SD/JSR: What aspect of this sort of management of hate do you regard as particular to the German experience? What other sorts of managements of hate can we see around the world? Are they embedded in a discourse of tolerance and historical past?

NS: Even in Europe, the contrasts are sometimes quite sharp, say between Sweden, where one finds many initiatives; Hungary, where they are far less developed; or Serbia, where (as Jessica Greenberg recently told me) German foundations and NGOs export expert know-how in technologies of affective governance. Whether as legal codes or as cultural proscriptions, no doubt we could also count the regulation of hate crimes and hate speech, and debates about this regulation, as relevant for this field. It’s important not to forget, however, that at stake in the management of hate is not always and everywhere its reduction, but rather its orchestration, its orientation and social distribution, and sometimes, as in a number of cases around the world today, its incitement. So tolerance is not necessarily the key discursive trope everywhere. Consider Mexico, for example, where non-discrimination rather than tolerance seems central to debates about racism, perhaps because its indigenous subalterns figure as internal, rather than external others. All this notwithstanding, I think that the German case is exceptional, partly because of the peculiar promise of self-redemption that the management of hate signals, partly because it appears critical for redeeming the national Thing, and partly, too, because it runs against, complements, and emerges from particularly powerful cultural taboos and legal prohibitions.

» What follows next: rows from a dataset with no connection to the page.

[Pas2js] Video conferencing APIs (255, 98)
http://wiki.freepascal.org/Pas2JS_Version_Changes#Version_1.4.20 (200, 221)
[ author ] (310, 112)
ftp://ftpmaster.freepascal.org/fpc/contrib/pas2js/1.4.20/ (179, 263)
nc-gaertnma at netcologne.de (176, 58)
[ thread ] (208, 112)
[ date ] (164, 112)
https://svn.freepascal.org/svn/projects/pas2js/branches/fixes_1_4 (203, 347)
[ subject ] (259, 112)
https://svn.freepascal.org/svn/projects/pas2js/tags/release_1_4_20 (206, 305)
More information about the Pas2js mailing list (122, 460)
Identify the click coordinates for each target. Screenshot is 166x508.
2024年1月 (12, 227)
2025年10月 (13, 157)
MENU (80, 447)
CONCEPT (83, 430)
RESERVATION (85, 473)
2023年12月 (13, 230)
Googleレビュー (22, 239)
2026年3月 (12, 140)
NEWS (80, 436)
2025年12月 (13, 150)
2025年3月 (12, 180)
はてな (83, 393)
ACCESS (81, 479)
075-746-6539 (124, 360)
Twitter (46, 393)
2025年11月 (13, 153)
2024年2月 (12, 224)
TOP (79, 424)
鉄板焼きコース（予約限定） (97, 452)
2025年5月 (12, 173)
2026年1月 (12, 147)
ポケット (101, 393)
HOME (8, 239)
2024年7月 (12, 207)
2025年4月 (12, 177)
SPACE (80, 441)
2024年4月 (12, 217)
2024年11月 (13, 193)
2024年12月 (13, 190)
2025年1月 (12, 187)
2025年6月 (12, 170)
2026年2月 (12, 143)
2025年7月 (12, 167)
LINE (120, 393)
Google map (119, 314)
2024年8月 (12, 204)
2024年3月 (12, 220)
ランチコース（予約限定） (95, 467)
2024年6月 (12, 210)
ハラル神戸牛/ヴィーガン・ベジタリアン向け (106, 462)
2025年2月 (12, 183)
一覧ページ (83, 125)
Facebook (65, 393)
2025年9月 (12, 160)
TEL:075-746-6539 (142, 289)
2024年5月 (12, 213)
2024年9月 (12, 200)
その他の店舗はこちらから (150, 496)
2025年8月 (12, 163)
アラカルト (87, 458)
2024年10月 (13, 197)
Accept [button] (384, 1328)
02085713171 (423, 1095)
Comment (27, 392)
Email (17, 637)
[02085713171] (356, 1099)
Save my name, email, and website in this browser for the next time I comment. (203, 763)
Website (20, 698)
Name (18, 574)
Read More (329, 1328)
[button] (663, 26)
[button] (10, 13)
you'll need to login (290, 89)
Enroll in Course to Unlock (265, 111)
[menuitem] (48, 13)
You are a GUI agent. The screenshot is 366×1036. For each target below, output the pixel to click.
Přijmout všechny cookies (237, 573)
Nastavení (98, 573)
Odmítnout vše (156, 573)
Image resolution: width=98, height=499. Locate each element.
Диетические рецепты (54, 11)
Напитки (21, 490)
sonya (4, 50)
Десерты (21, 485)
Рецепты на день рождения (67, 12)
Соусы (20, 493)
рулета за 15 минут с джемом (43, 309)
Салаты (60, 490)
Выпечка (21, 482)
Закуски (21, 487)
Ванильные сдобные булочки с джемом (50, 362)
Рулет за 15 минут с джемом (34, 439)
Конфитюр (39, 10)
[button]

SD/JSR: In your description of Gino you seem to indicate that he was actually able to enact two different bodily registers. What does it mean to walk like a neo-Nazi and be recognizable? When would one walk like that and be recognizable to whom? Would you say that Gino performs a particularly marked neo-Nazi corporeality?

NS: Gino certainly counted among my more extroverted informants, especially when it came to fashion and style, but many others in his social milieu similarly wore their political leanings on their sleeves. Doing so constituted a complex performance that involved not only so-called body language, but also a range of other visibility operators that were tactically and interactionally deployed in intricate combinations. Often such performances effectively differentiated between distinct audiences. Consider Gino’s HASS tattoo, spread across his four fingers and featuring the illegal SS symbol. Gino’s decision to transform it into four playing cards largely sprang from the legal trouble it had brought upon him. Covering even one of the “S” letters with rings, which he always carried in his pocket for this purpose, protected him from legal repercussions (the law prohibits the public display of the symbol). But of course it left the fact of the tattoo quite palpably evident to anyone in the know. The same careful management of legibility and visibility governs the use of jewelry, apparel, or, indeed, bodily style, all of which are adjusted depending on circumstances and audiences so as to plainly announce a neo-Nazi identity, to whisper it to intimates, or to silence it altogether. Such performances are differential communicative acts that solicit certain forms of recognition, or, to draw on Allan Feldman’s term, that address themselves to distinct visibility regimes.

Multimedia Links

-- The website for the NGO, EXIT

Classroom Activities:

1. In this article, Shoshan argues that the “management of hate addressed not only—perhaps not primarily—the political delinquents…[I]ts addressee is the far wider national public” (167). Think of other governmental and non-governmental attempts to manage hate (racism, homophobia, xenophobia, etc.). What causes do governments and NGOs posit as the causes of those hatreds? What might their strategies for managing hate reveal about the broader political community?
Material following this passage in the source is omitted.